Telles sont les grandes questions. Peut-on réglementer l’IA générative? Si oui, comment? Cela sera-t-il volontaire? Pouvons-nous faire confiance aux entreprises lorsqu’elles affirment qu’elles réglementent leur utilisation de l’IA générative?
Je pense que l’un des principaux problèmes est que le développement de ce type de technologie est trop rapide pour que l’on puisse même tenir ces débats. Les instances dirigeantes n’ont pas les moyens de suivre le rythme. Et cela va trop vite pour que l’industrie technologique puisse décider de la manière de l’aborder.
C’est pourquoi nous avons besoin que les entreprises ayant une expérience de l’IA interviennent et contribuent au débat. Ces entreprises doivent prendre l’initiative de recommander les barrières législatives et éthiques à appliquer. Si ce n’est pas le cas, il sera extrêmement difficile pour le gouvernement de rattraper son retard et de mettre en œuvre des réglementations.

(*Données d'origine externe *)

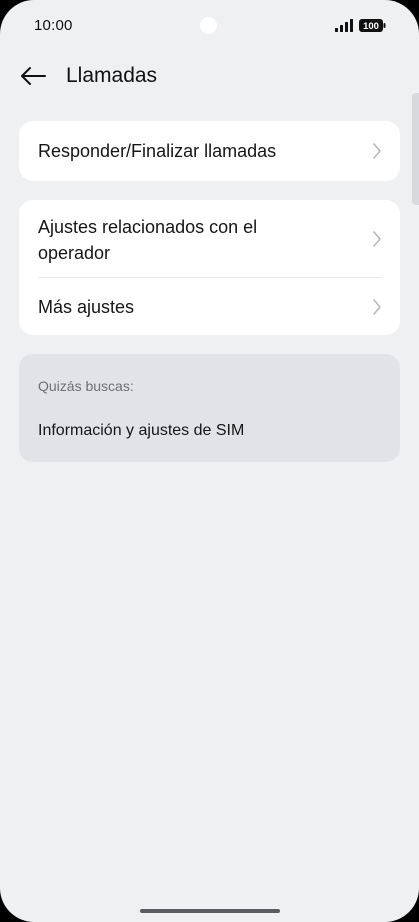 Image resolution: width=419 pixels, height=922 pixels. What do you see at coordinates (344, 28) in the screenshot?
I see `signal-icon` at bounding box center [344, 28].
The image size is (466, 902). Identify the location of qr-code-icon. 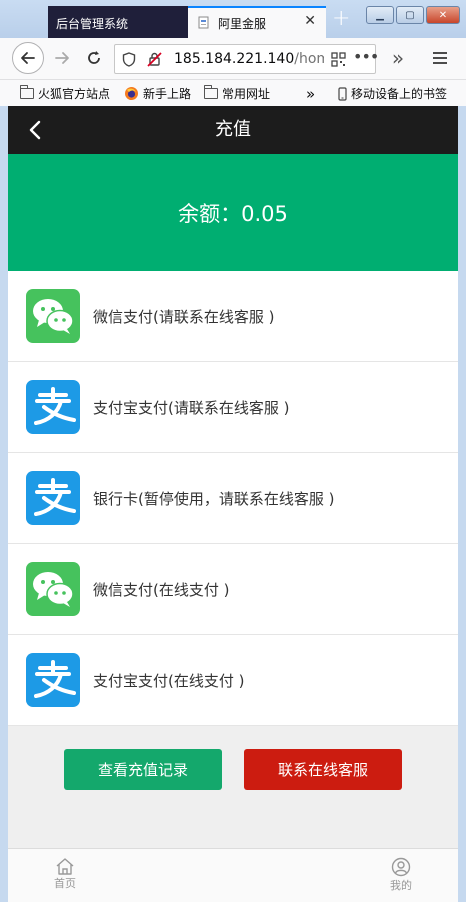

Je pense donc que des entreprises comme la nôtre sont parfaitement placées pour donner des conseils sur la manière de réglementer l’IA. Cela fait maintenant six ans que nous sommes dans le domaine de l’IA. Nous savons quels types de questions et de problèmes se posent lors de la mise en œuvre de l’IA et nous avons invariablement dû nous pencher sur l’aspect éthique de la question – les droits des clients, la confidentialité, la sécurité des données, etc. C’est pourquoi je pense vraiment que les entreprises qui ont déjà une connaissance approfondie de l’IA devraient se réunir, s’entendre sur des lignes directrices, sensibiliser les autres et contribuer à ouvrir la voie à une utilisation sûre et efficace de l’IA qui respecte nos droits de la personne et nos valeurs.

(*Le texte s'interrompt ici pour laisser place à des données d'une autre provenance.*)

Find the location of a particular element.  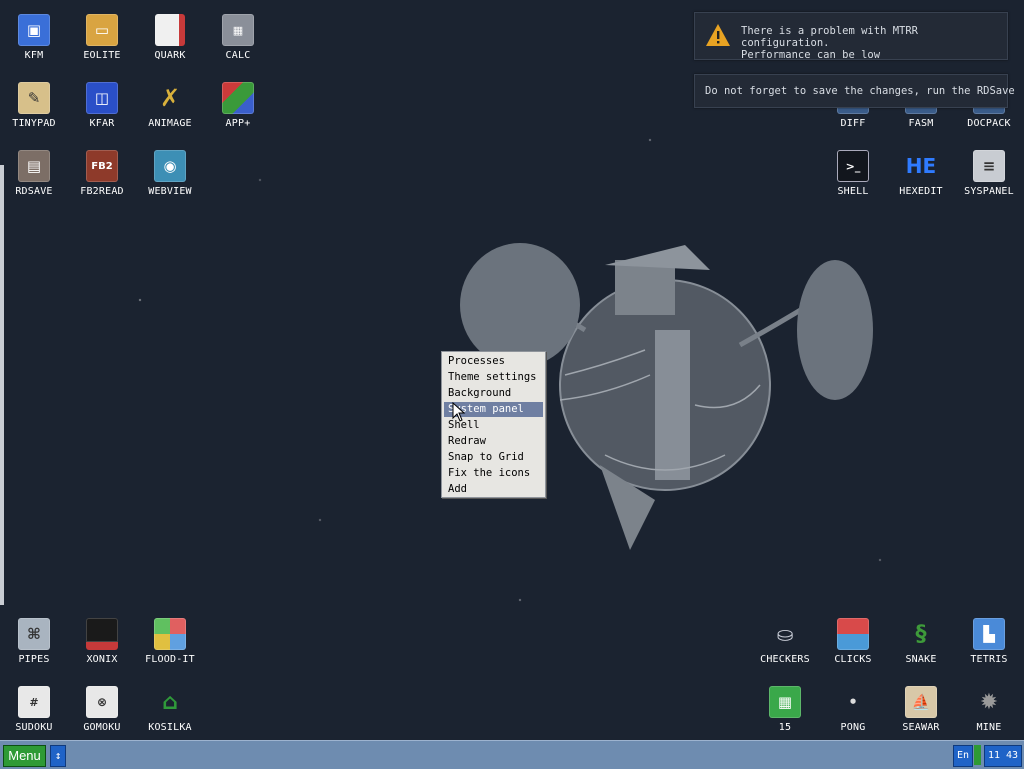

desktop-icon-pipes: ⌘ PIPES is located at coordinates (34, 643).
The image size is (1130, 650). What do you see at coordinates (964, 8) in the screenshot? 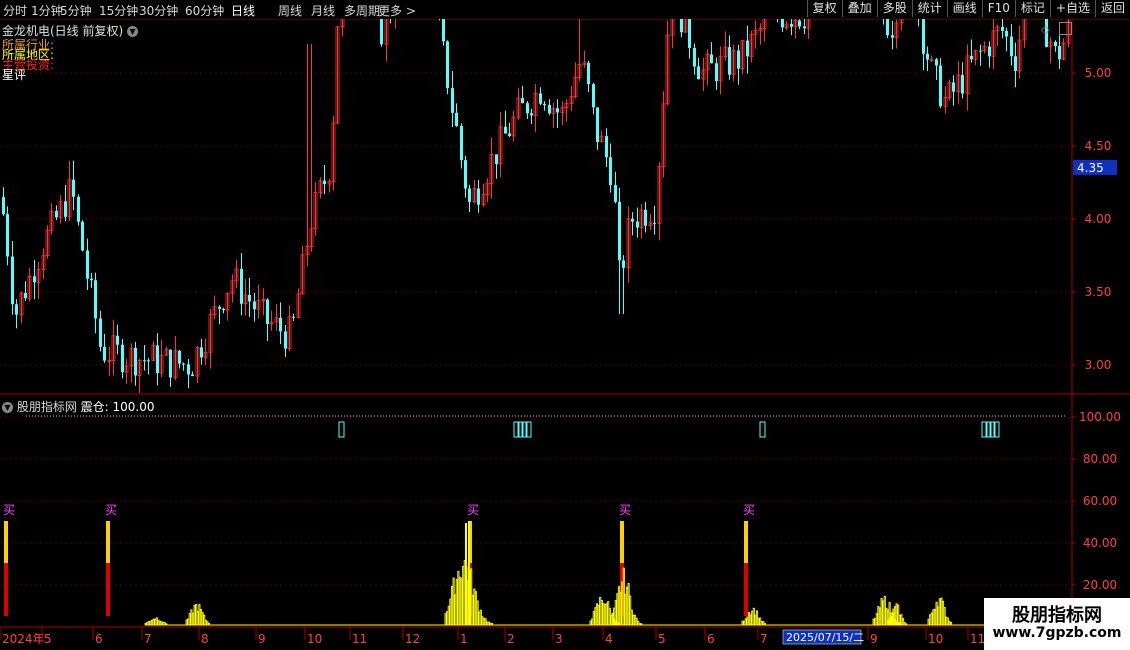
I see `action-button-4: 画线` at bounding box center [964, 8].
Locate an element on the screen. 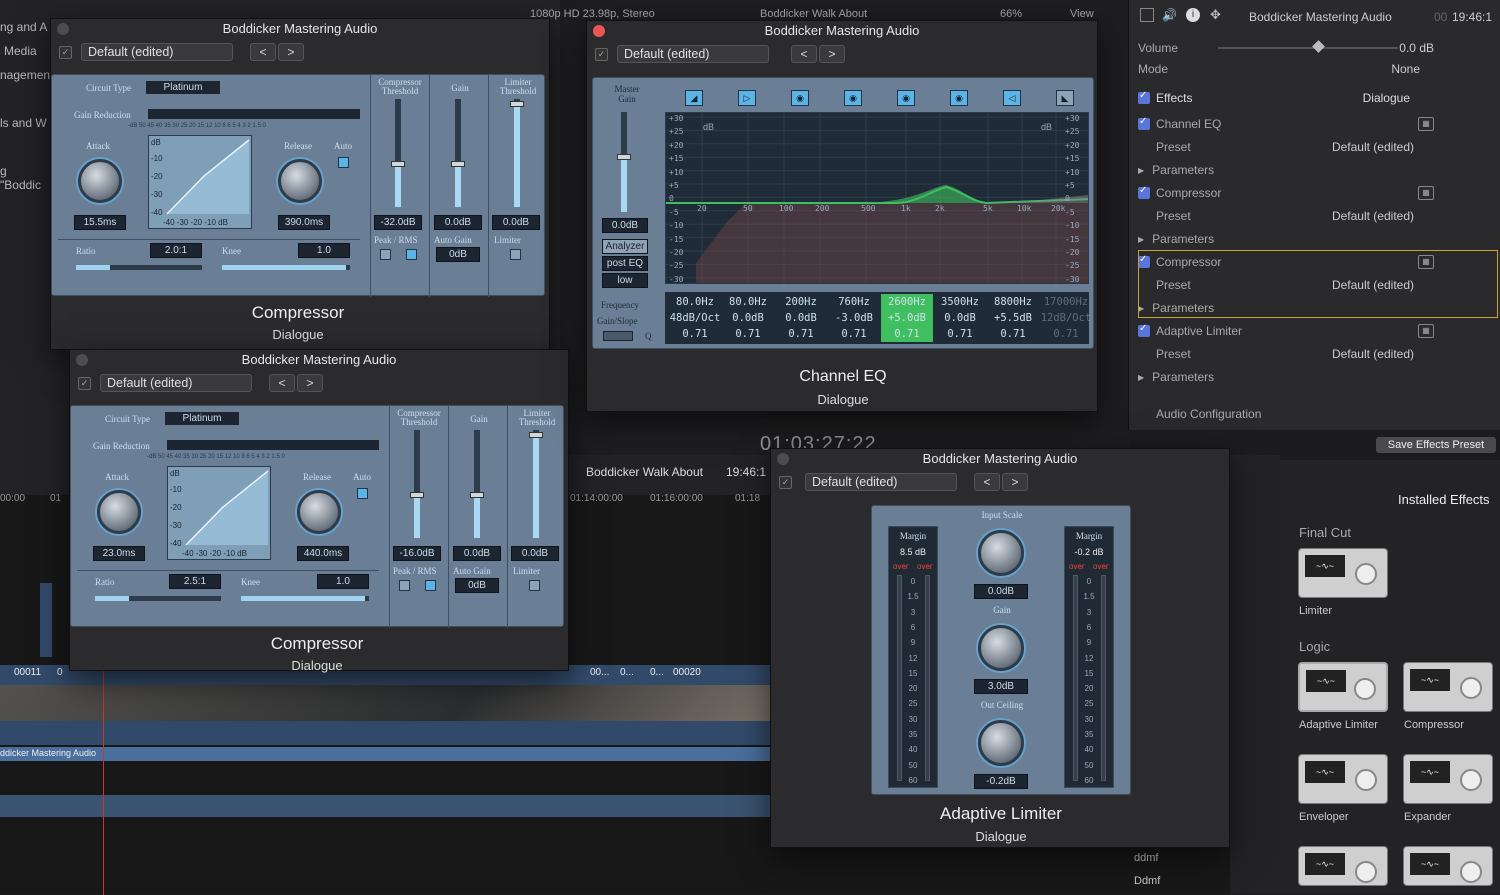  band-frequency: 17000Hz is located at coordinates (1066, 302).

Vous savez, c’est drôle. Par le passé, je me suis toujours plaint que l’IA ne se développait pas assez vite. Eh bien, c’est désormais chose faite. Elle est là. Elle évolue. Elle s’accélère. Et elle ne s’arrête pas. Nous ne pouvons pas nous contenter de faire une pause pour reprendre notre souffle et nous y habituer. Nous devons nous adapter à la vitesse à laquelle elle évolue. Et nous devons le faire de manière responsable.